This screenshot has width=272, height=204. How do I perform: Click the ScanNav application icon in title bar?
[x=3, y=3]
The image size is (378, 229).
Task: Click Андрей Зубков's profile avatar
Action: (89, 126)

Your task:
Output each line of the material above with no deviation.

Your response:
This screenshot has width=272, height=204. How do I perform: Click the ScanNav application icon in title bar?
[x=3, y=3]
The image size is (378, 229).
Task: Click Андрей Зубков's profile avatar
Action: (89, 126)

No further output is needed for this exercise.